Here is the task for the records below: repeat exactly the lines from the one with "Open the user avatar profile menu" to the one with "You are a computer-use agent. The", both included, and nothing else.

▶ [Stored records]
********************
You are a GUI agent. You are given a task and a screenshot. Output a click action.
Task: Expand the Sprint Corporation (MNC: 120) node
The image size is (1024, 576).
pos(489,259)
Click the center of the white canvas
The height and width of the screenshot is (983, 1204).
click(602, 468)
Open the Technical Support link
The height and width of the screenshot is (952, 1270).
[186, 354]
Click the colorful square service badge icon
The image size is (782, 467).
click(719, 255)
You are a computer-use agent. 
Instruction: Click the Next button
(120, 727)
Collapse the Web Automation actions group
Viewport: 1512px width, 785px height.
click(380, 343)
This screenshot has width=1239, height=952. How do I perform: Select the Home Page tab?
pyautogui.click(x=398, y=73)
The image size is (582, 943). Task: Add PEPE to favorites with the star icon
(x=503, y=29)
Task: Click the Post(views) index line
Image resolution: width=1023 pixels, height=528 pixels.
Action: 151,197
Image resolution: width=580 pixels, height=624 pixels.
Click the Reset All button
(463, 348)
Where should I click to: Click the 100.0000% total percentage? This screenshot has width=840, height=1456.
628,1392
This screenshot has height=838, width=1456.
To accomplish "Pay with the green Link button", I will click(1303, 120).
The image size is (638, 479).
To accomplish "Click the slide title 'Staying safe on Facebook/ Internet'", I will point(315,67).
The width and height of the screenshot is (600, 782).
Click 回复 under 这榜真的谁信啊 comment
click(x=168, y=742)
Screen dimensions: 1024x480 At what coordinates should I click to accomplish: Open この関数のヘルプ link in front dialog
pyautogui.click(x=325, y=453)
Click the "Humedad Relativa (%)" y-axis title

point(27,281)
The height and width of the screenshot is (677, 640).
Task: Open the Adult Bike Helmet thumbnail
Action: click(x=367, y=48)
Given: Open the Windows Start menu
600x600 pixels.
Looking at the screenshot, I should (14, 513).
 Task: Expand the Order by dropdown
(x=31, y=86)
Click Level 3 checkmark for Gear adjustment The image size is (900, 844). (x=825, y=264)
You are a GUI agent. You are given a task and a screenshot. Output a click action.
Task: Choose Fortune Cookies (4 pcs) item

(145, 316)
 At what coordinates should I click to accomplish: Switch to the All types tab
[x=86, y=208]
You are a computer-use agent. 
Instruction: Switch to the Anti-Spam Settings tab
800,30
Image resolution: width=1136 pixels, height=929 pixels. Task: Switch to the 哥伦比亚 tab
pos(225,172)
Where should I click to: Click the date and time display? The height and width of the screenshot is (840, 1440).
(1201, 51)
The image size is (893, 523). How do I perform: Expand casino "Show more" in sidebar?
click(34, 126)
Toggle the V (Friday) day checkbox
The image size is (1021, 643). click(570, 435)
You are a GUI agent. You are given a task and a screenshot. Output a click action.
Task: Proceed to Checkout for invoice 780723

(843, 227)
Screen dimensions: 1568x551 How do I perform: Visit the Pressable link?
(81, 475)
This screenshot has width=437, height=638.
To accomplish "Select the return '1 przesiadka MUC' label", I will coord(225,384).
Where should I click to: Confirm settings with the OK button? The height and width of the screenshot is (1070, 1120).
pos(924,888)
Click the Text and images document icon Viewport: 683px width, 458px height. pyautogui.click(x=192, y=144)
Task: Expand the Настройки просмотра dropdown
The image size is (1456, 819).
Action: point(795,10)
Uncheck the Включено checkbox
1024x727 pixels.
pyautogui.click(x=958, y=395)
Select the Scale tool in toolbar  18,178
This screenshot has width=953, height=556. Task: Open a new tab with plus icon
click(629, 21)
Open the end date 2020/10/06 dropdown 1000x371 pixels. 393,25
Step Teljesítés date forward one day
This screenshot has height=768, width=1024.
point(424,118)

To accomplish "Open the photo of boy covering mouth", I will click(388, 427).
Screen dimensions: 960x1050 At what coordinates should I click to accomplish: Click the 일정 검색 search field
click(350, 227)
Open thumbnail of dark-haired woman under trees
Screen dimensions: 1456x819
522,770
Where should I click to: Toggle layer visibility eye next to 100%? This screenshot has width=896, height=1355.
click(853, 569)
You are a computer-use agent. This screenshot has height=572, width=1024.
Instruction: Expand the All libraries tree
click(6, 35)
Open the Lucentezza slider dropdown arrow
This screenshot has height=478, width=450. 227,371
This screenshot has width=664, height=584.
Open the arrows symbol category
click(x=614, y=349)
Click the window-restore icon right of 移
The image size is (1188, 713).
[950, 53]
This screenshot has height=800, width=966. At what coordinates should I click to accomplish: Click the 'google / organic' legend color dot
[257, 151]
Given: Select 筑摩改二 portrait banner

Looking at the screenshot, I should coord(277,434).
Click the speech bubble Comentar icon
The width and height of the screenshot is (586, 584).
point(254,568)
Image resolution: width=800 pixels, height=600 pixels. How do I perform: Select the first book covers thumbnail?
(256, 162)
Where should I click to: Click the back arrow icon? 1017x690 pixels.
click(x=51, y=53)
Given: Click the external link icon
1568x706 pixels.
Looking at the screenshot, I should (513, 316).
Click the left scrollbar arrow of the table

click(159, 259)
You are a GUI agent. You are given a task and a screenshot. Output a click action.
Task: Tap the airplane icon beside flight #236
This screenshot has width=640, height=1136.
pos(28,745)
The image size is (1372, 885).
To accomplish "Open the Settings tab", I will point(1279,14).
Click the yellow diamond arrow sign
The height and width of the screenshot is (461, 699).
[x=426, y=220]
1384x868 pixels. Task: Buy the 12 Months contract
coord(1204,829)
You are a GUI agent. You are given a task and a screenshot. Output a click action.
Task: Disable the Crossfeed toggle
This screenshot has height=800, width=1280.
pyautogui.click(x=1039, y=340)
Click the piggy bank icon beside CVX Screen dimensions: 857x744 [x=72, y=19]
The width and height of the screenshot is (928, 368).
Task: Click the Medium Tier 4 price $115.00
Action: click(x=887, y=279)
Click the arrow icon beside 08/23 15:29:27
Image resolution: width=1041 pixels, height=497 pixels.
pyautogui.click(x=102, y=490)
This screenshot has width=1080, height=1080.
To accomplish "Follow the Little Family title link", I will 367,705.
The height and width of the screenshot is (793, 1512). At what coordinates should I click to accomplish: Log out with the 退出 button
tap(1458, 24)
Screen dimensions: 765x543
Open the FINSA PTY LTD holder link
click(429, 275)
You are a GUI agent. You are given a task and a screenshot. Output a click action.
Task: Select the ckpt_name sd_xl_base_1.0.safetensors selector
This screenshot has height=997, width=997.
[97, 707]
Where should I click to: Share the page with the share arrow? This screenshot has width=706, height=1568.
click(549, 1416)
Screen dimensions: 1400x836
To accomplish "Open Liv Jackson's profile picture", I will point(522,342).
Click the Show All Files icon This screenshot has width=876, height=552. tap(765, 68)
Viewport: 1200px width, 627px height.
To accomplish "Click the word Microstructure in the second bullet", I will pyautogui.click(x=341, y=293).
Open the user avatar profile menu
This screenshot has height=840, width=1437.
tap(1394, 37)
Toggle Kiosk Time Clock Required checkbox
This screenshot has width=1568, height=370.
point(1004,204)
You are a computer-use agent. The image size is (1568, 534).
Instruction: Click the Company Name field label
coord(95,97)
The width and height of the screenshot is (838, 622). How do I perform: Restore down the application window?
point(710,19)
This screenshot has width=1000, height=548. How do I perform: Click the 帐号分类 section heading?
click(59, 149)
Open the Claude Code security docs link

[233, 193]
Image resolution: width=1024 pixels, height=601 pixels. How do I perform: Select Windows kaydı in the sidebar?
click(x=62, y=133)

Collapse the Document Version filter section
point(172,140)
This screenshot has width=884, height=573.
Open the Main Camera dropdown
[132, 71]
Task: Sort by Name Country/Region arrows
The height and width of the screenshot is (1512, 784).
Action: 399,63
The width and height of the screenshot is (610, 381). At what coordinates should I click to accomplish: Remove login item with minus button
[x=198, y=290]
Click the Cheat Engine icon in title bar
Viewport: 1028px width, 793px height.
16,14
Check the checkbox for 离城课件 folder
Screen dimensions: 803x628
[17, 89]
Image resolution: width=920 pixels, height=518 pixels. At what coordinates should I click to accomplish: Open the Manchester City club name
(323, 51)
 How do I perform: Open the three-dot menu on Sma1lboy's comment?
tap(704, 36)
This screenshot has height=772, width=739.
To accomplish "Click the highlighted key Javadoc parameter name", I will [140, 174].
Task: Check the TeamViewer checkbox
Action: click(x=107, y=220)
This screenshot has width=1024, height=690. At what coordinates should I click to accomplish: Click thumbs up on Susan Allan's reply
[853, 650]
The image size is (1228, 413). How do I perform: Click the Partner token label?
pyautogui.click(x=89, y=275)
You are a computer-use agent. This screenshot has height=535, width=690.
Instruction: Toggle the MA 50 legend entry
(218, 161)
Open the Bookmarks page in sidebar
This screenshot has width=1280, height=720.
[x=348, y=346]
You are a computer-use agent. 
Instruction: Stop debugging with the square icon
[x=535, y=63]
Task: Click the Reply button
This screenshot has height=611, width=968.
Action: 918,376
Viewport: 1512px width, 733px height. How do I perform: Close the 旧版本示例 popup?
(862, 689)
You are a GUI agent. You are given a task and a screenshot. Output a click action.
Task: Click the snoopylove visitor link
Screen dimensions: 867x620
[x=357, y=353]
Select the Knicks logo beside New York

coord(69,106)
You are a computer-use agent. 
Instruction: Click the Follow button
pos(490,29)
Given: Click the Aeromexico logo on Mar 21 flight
********************
▶ [Final answer]
Open the user avatar profile menu
This screenshot has height=840, width=1437.
tap(1394, 37)
Toggle Kiosk Time Clock Required checkbox
This screenshot has width=1568, height=370.
point(1004,204)
You are a computer-use agent. The image size is (1568, 534).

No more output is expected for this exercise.